Asfotase alfa has been associated when skeletal, respiratory, and functional improvement in patients with perinatal/infantile- and juvenile-onset hypophosphatasia treated for up to 7 years. Comparative trials with age-matched historical controls showed that bone mineralization, survival, and ventilation-free survival substantially improved in patients with perinatal (severe) and infantile hypophosphatasia. Those patients with childhood hypophosphatasia demonstrated improved growth, gross motor function, strength and agility, and decreased pain.25

Strensiq is available as a solution for SC injection in single-use vials of 18 mg/0.45 mL, 28 mg/0.7 mL, 40 mg/mL, or 80 mg/0.8 mL.23 The 80-mg/0.8-mL vials should not be used in pediatric patients under 40 kg. The vials must be stored between 2°C and 8°C, protected from light, and must not be frozen or shaken. The recommended dose is 2 mg/kg SC three times per week or 1 mg/kg SC six times per week. In cases of insufficient efficacy in perinatal or infantile onset, the dose may be increased to 3 mg/kg three times per week.23

Injection-site reactions are the most common adverse effects in asfostase alfa trials, occurring in more than 60% of patients. However, most injection-site reactions resolved within a week, and the compound is generally well tolerated. Other adverse events, including lipodystrophy, hypersensitivity reactions, and ectopic calcifications in the eyes and kidneys, are of mild-to-moderate intensity.23,25 Patients should have ophthalmologic examinations to monitor for ectopic calcifications in the eyes and renal ultrasounds to monitor the kidneys.23

Role of the Pharmacist

Pharmacists form a vital part of the multidiscplinary team that manages patients with hypophosphatasia, providing their input at various stages of the condition. Some of the key points pharmacists can make include23:

• Ensuring that elderly patients who take bisphosphonates have not been misdiagnosed and do not suffer from hypophosphatasia

• Guiding patients who present with possible symptoms of hypophosphatasia on how to seek medical care and advice

• Stressing the importance of genetic counseling to all families that have affected children and suggesting prenatal testing for the perinatal form to parents

• Providing adequate counseling when dispensing asfotase alfa for home use.
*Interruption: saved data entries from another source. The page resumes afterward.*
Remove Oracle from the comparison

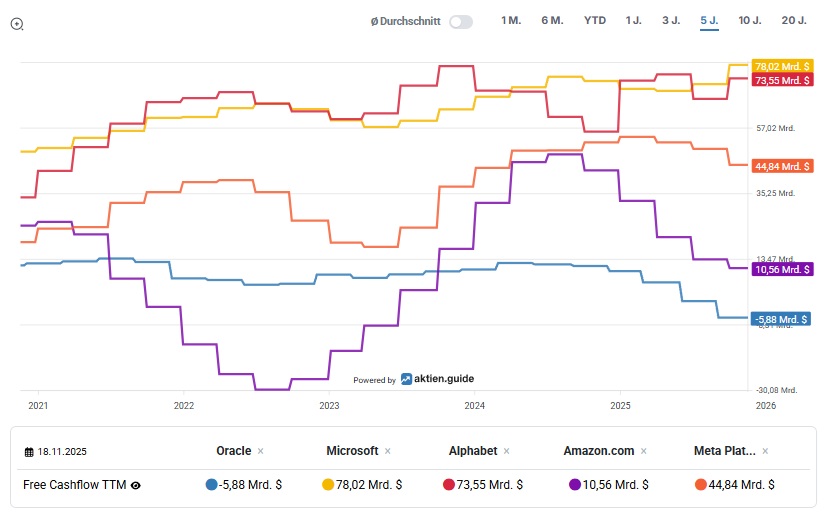tap(261, 451)
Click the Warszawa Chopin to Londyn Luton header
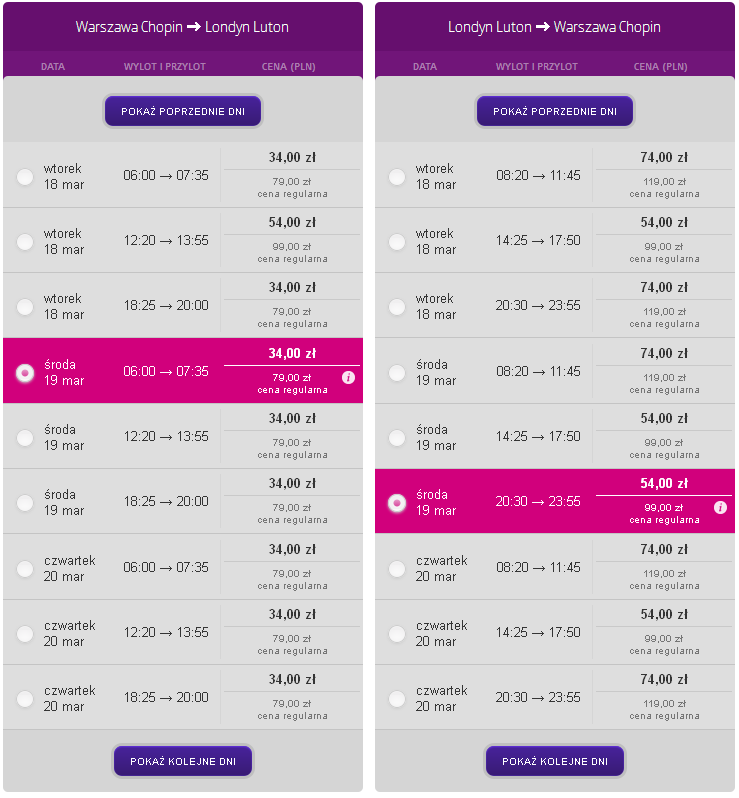This screenshot has width=739, height=798. 182,26
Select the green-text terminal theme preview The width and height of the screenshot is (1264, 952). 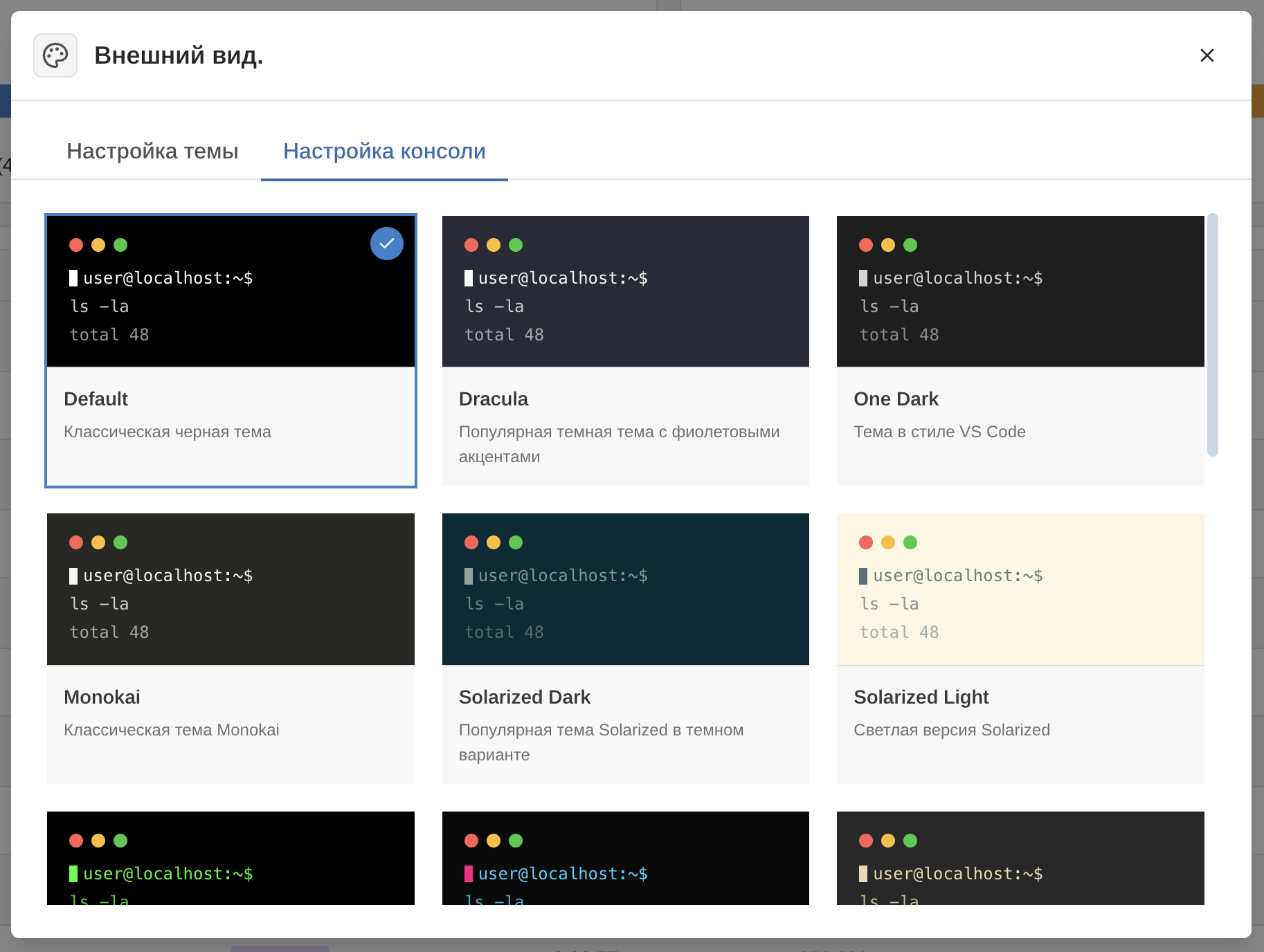coord(231,858)
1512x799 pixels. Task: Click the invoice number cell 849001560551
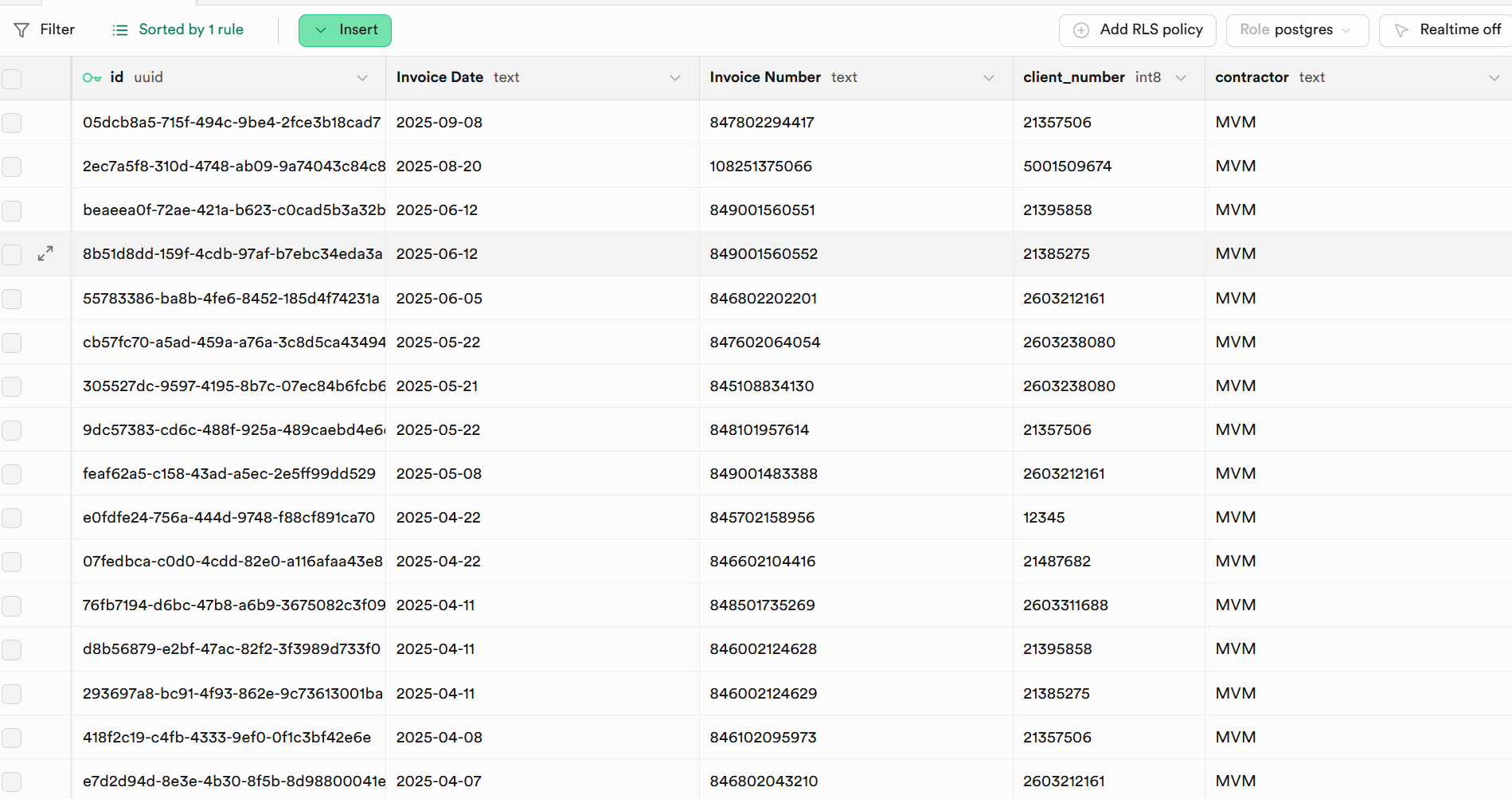pos(762,210)
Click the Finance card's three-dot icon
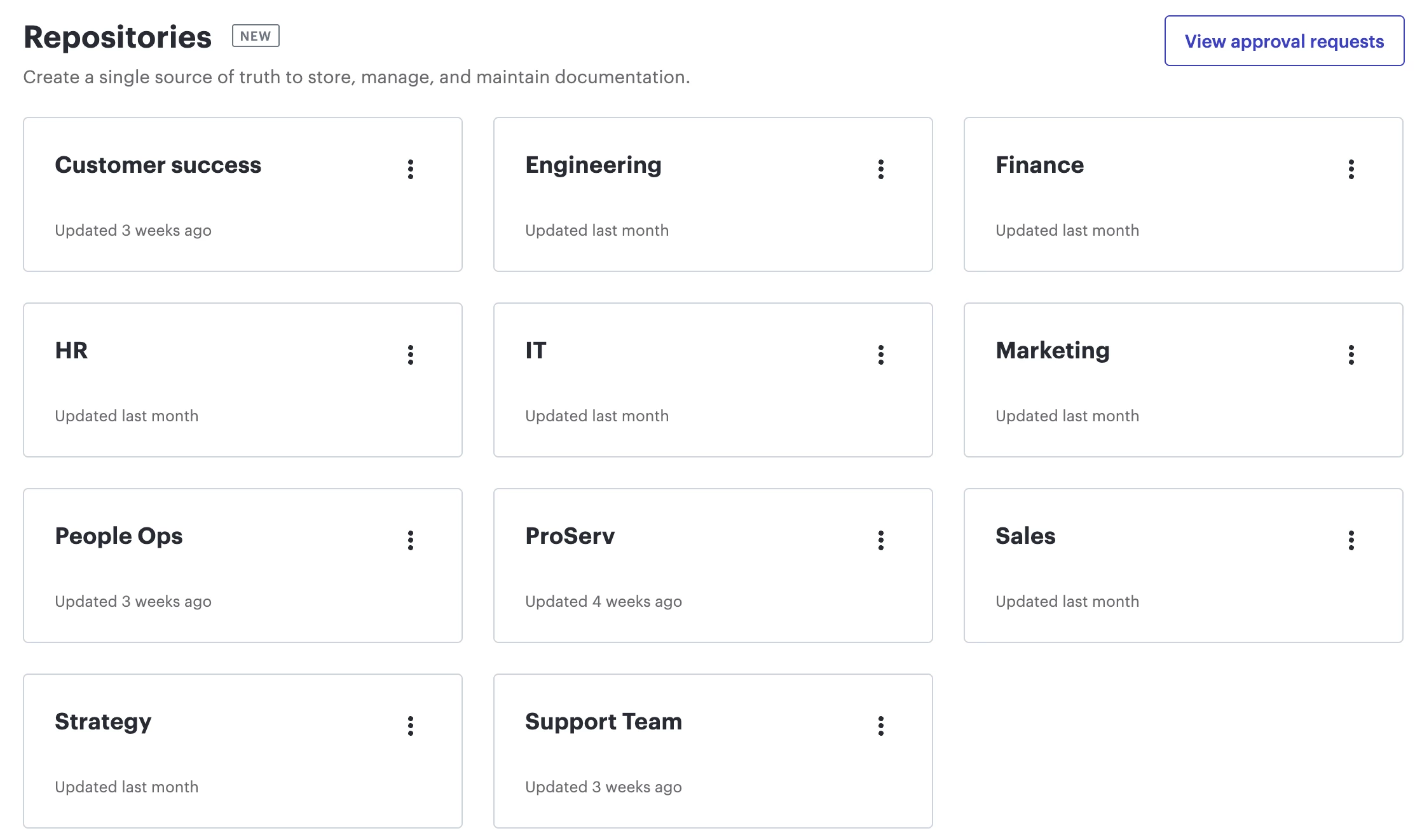This screenshot has width=1415, height=840. pos(1351,169)
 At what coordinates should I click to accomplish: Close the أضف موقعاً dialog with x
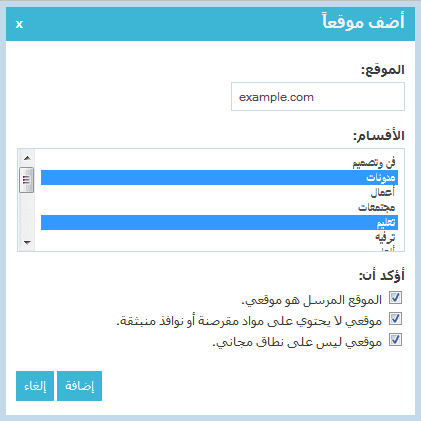click(19, 24)
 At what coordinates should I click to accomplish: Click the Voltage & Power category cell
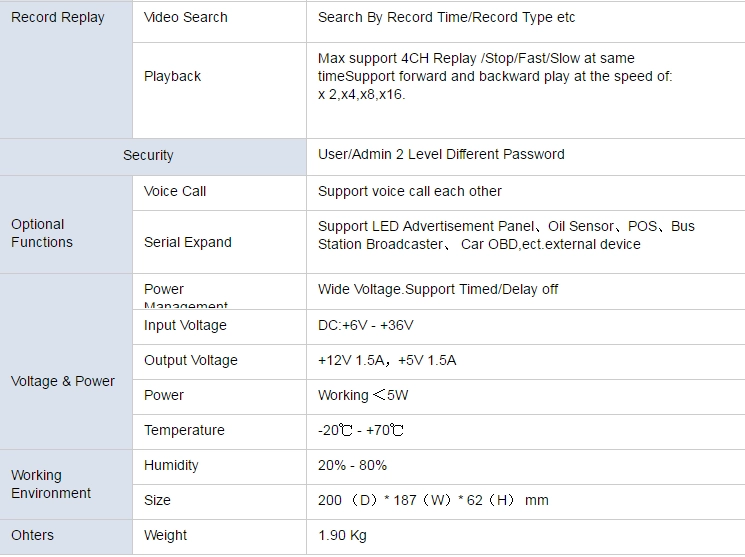(66, 362)
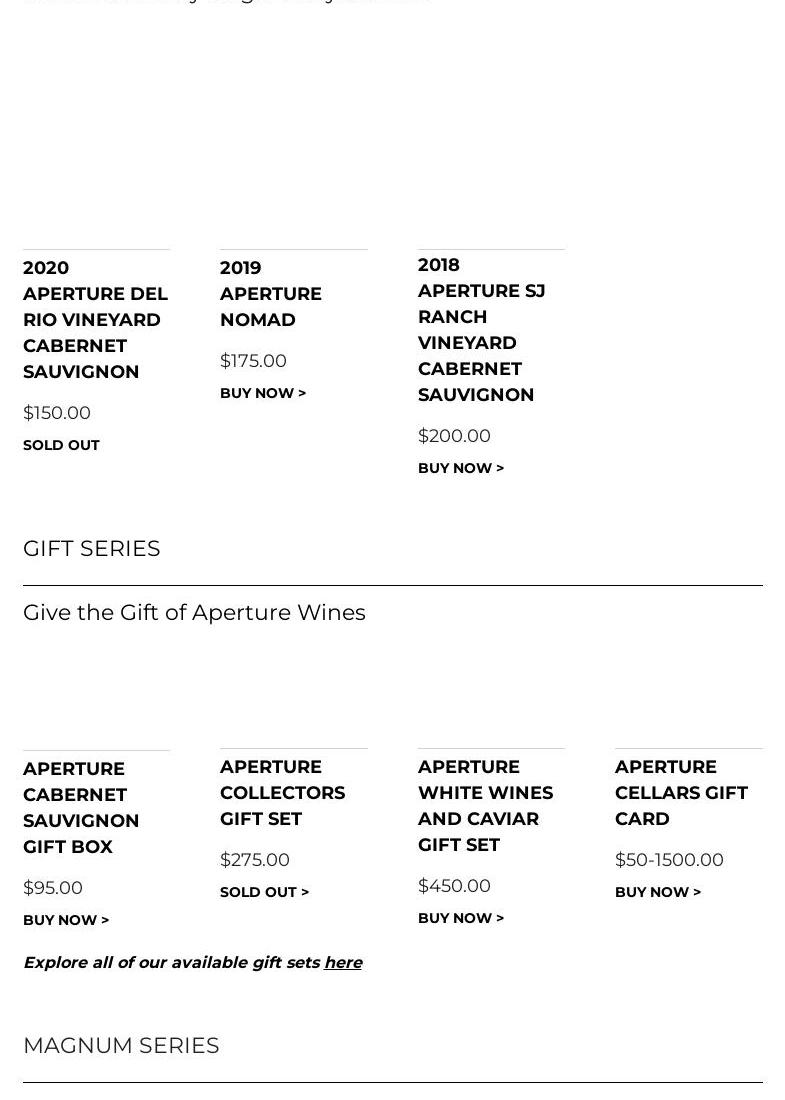Image resolution: width=785 pixels, height=1100 pixels.
Task: Follow the 'here' link for gift sets
Action: tap(343, 962)
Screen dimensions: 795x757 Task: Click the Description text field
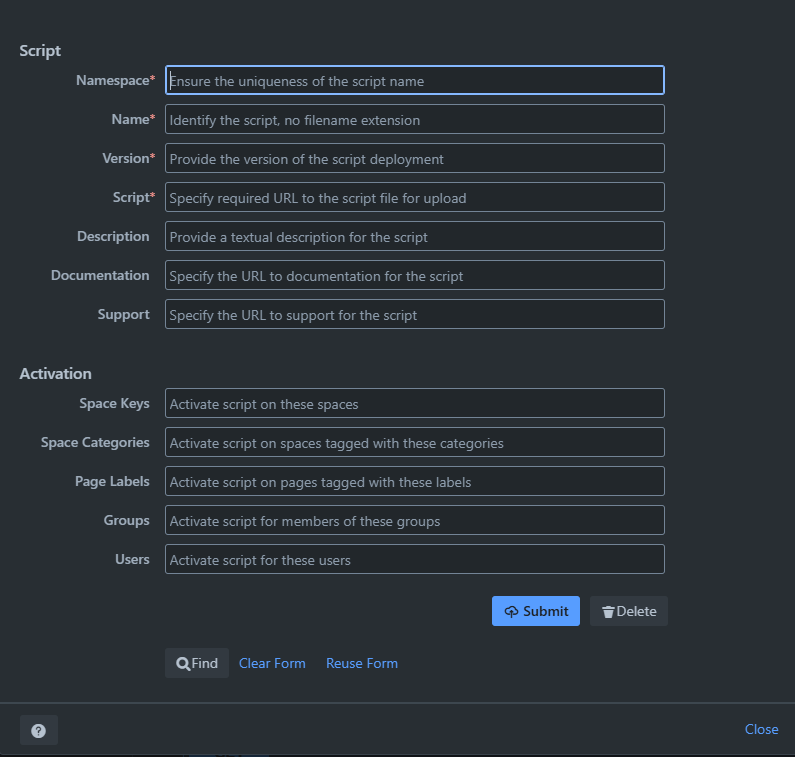click(x=414, y=237)
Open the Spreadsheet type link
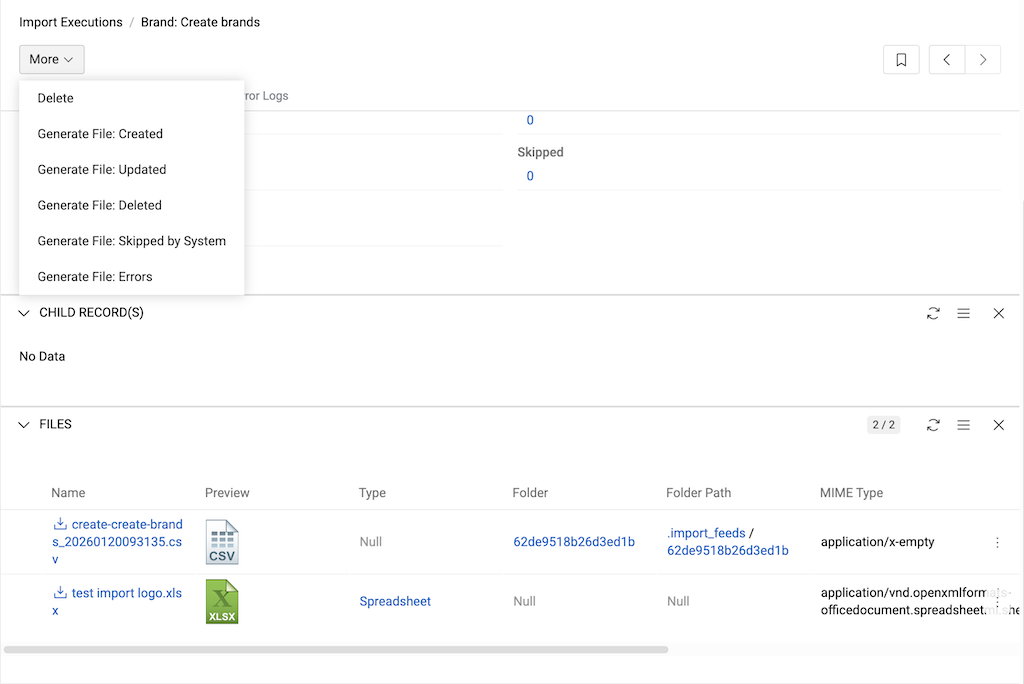This screenshot has width=1024, height=684. coord(395,601)
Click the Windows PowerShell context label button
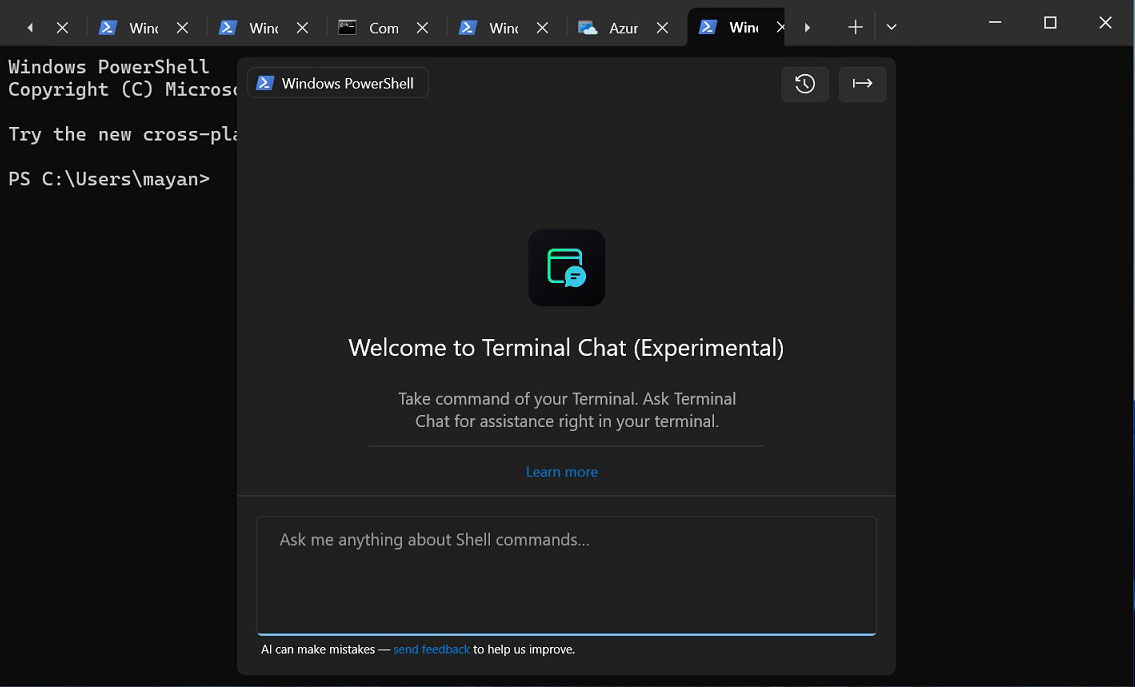 [338, 83]

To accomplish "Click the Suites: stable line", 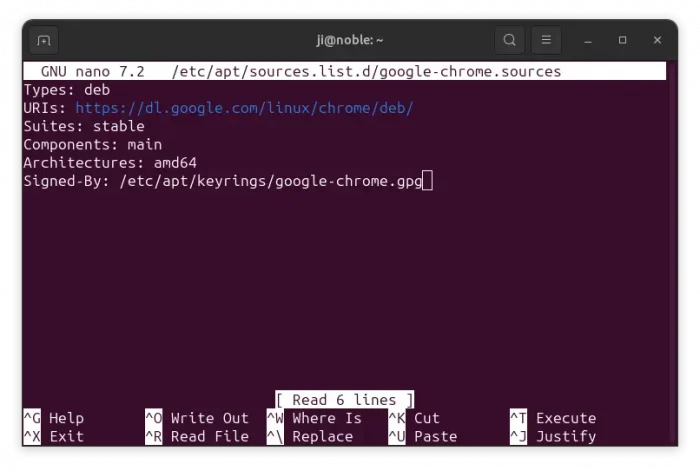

See Table 2 for some of the key points that pharmacists can discuss with patients.


Conclusion

Pharmacists can assist with the diagnosis and management of patients with hypophosphatasia. Even though the management of the disease is not well established, there is now a medication approved for the treatment of hypophosphotasia. In addition to guiding patients on supportive therapy, pharmacists can ensure the correct use of any prescribed medication.